PAGE |

CUDA out of memory after a few epochs on U-Nets

sebderhy · April 20, 2021, 8:38pm

Hi,

It seems like there is a memory issue when training U-Nets segmentation models (I observed the following error both in this notebook, and in fastai course’s CamVid notebook)

Basically, the training loop starts normally, but after a few epochs, I get a CUDA out of memory error. I think this issue started happening since one of the recent fastai updates. Has someone else experienced this issue? Could there be a memory cleaning issue or something similar during the training loop with a U-Net?

Thanks

BobMcDear · April 23, 2021, 3:29pm

The U-Net architecture is quite memory-hungry, so it might very well be that your model/input resolution is too large and/or your GPU doesn’t have enough memory. However, if you’re following the two notebooks line by line and have over 8 GB of memory, the issue might be stemming from a bug somewhere.

sebderhy · April 25, 2021, 7:14am

Well I used a very low batch size (2 I think) and I have 16GB in my GPU. The reason I’m thinking the problem is not on my GPU is that the training works for a few epochs, and then gives a CUDA error for some reason.

BobMcDear · April 26, 2021, 12:07pm

If your only concern is running out of memory after a few epochs rather than at the very beginning, then that is normal. CUDA’s caching isn’t flawless, so the memory usage might slightly increase over time and if you’re pushing the limits of your VRAM, you might get a memory limit after a while. For instance, suppose in a perfect environment, running a forward pass with a batch size of 16 would occupy 15.8 GB of memory, and you have access to only 16 GB. When you begin training, in the first few iterations, your memory usage wouldn’t exceed 15.8 GB and all would be well. However, after many more batches, your usage would slowly climb up to 15.85 GB, then 15.9 GB, and finally 16 GB, leading to an error. You will not go from 10 GB to 16 GB like this, but a few hundred megabytes is expected. The two fixes I know of are Python’s garbage collector and restarting your runtime every few epochs.

I tested the notebooks you’ve linked and encountered no errors, so the problem isn’t fastai and likely a mistake in your code somewhere. If you are copy & pasting the code so are sure there are no bugs on your side, try updating fastai and see if the issue persists.

Have a nice day!

Records of locating words and elements:
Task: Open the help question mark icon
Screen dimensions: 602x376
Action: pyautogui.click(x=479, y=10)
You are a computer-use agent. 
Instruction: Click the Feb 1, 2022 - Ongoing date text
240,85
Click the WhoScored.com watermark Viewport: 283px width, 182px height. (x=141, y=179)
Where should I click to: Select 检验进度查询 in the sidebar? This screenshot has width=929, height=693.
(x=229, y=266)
--
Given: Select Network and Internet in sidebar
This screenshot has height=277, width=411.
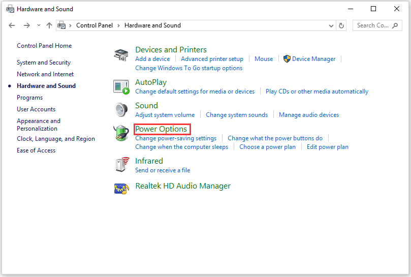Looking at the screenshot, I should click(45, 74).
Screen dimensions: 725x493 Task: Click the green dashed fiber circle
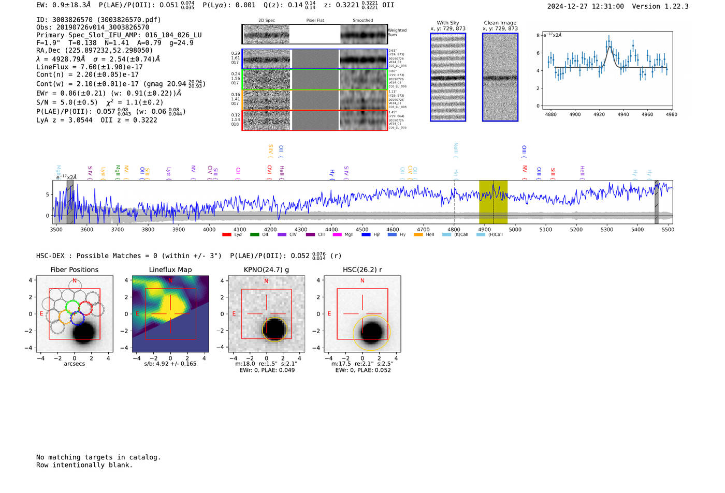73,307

EXERCISE DIRECTIONS |
Using the thread on CUDA memory errors with U-Nets, answer these, numbered one per line:
1. Apart from the notebook the original poster linked, in which notebook was the error also observed?
2. How much GPU memory does sebderhy report having?
3. What two fixes does BobMcDear know of for memory use that creeps up during training?

WRITTEN RESPONSE |
1. The fastai course's CamVid notebook.
2. 16GB.
3. Python's garbage collector and restarting the runtime every few epochs.